### GIVEN REQUEST
Reproduce the records from the line with "Image resolution: width=900" to the line with "pyautogui.click(x=1066, y=438)", both included, with the requests left as they are. Scale every coordinate in the answers by 2.55 and round it to a whole number, with halves rounded up.

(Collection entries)

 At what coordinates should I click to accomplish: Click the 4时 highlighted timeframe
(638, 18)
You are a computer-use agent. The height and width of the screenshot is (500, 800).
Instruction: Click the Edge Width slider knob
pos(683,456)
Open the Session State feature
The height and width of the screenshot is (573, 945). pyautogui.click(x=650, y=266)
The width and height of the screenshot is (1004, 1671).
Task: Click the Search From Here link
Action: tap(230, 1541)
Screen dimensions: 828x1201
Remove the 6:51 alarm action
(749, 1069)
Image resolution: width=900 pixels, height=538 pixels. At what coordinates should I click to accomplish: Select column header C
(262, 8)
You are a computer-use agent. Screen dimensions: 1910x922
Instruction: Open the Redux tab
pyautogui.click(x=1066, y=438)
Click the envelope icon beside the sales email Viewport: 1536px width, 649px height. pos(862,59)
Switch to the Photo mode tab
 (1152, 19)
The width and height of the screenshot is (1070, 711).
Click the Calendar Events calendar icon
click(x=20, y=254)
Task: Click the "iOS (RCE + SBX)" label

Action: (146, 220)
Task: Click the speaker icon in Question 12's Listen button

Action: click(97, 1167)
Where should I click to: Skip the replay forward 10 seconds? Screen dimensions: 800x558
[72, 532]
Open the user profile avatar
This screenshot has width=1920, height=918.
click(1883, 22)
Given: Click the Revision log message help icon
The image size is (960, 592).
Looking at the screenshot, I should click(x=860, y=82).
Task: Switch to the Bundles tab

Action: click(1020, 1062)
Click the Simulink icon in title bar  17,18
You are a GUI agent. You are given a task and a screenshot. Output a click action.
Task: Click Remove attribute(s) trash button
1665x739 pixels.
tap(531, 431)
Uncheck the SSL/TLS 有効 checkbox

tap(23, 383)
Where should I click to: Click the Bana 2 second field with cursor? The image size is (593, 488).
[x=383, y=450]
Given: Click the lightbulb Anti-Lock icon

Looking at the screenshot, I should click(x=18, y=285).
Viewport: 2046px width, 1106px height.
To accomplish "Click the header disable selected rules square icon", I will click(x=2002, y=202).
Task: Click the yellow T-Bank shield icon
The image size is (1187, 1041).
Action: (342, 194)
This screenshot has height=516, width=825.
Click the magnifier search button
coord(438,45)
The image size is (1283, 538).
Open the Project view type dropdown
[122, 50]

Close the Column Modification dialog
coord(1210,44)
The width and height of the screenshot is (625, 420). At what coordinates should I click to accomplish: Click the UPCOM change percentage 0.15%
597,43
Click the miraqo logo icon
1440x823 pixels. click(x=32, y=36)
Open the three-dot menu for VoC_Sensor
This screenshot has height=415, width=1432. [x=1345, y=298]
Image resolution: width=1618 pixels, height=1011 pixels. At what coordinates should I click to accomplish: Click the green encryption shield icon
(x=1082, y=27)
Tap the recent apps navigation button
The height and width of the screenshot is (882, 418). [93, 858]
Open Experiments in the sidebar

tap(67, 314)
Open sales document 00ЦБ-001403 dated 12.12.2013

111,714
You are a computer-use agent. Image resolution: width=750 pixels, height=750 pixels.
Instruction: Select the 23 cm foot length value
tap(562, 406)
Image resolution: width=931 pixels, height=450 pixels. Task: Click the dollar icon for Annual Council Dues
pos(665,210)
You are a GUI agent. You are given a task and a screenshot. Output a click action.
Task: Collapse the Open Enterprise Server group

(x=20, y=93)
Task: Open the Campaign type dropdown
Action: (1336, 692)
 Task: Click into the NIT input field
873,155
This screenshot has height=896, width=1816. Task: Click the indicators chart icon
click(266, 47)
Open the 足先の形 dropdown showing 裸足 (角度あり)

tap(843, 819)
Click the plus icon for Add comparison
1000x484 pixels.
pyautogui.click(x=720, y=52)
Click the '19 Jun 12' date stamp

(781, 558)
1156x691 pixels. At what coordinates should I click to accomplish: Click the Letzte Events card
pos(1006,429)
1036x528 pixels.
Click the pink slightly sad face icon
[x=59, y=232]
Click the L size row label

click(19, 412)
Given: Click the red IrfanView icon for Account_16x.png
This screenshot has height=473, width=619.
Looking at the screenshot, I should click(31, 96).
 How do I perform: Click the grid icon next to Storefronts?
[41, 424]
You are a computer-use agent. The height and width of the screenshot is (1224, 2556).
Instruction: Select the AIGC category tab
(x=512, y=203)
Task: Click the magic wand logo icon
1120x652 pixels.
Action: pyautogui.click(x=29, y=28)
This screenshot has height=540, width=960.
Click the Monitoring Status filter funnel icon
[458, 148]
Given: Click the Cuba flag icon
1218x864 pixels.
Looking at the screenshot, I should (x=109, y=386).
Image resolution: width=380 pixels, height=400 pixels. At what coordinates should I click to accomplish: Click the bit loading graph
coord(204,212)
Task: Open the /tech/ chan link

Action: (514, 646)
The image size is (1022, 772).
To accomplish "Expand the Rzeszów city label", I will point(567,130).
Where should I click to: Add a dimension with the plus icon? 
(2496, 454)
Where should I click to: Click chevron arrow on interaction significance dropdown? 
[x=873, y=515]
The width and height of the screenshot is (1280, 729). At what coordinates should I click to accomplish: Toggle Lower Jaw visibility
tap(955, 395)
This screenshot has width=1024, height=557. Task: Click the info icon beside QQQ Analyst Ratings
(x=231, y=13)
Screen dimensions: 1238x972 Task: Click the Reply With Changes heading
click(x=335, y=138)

### RESPONSE TO THE TASK
Image resolution: width=900 pixels, height=538 pixels. At what coordinates should I click to accomplish: Select column header C
(668, 20)
You are a computer-use agent. Screen dimensions: 1910x922
Instruction: Open the Redux tab
pyautogui.click(x=2718, y=1117)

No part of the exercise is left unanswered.